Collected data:
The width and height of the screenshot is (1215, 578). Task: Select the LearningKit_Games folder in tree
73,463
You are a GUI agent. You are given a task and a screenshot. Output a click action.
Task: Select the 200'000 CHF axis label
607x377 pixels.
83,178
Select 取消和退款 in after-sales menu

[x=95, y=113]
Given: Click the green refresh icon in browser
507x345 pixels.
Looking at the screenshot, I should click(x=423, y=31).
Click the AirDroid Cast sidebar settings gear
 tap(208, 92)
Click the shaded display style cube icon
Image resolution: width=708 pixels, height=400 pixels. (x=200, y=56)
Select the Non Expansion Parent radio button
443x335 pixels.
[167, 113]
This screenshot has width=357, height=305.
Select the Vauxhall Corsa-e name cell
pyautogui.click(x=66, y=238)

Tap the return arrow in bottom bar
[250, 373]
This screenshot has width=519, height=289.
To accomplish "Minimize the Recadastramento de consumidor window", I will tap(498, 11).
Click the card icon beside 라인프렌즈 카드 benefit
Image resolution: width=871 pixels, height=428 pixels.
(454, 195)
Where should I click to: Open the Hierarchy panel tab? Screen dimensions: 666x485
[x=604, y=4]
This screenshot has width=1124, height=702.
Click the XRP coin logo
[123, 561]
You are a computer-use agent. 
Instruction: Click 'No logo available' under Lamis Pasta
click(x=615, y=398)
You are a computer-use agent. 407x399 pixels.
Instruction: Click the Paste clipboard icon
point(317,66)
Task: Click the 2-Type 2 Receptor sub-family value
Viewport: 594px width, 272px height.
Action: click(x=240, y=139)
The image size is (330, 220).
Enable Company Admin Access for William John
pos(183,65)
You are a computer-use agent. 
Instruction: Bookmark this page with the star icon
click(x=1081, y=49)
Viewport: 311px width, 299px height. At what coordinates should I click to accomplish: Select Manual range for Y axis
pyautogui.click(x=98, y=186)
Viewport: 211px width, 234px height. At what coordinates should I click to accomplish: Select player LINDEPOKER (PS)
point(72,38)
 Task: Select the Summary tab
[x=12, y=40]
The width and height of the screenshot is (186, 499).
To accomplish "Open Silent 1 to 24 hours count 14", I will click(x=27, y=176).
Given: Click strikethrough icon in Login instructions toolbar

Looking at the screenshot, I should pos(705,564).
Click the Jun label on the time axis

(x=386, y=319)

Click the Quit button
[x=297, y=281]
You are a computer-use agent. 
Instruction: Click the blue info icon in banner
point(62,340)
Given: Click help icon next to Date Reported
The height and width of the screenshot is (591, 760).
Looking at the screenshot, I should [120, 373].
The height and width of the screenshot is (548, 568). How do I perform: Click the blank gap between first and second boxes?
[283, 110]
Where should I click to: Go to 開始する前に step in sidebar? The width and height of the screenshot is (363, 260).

◆ What is expected: What you write must be the entries restated word for word, from the opening line through the one holding "Select the Non Expansion Parent radio button", with nothing else.

◆ Answer to the problem:
The width and height of the screenshot is (1215, 578). Task: Select the LearningKit_Games folder in tree
73,463
You are a GUI agent. You are given a task and a screenshot. Output a click action.
Task: Select the 200'000 CHF axis label
607x377 pixels.
83,178
Select 取消和退款 in after-sales menu

[x=95, y=113]
Given: Click the green refresh icon in browser
507x345 pixels.
Looking at the screenshot, I should click(x=423, y=31).
Click the AirDroid Cast sidebar settings gear
 tap(208, 92)
Click the shaded display style cube icon
Image resolution: width=708 pixels, height=400 pixels. (x=200, y=56)
Select the Non Expansion Parent radio button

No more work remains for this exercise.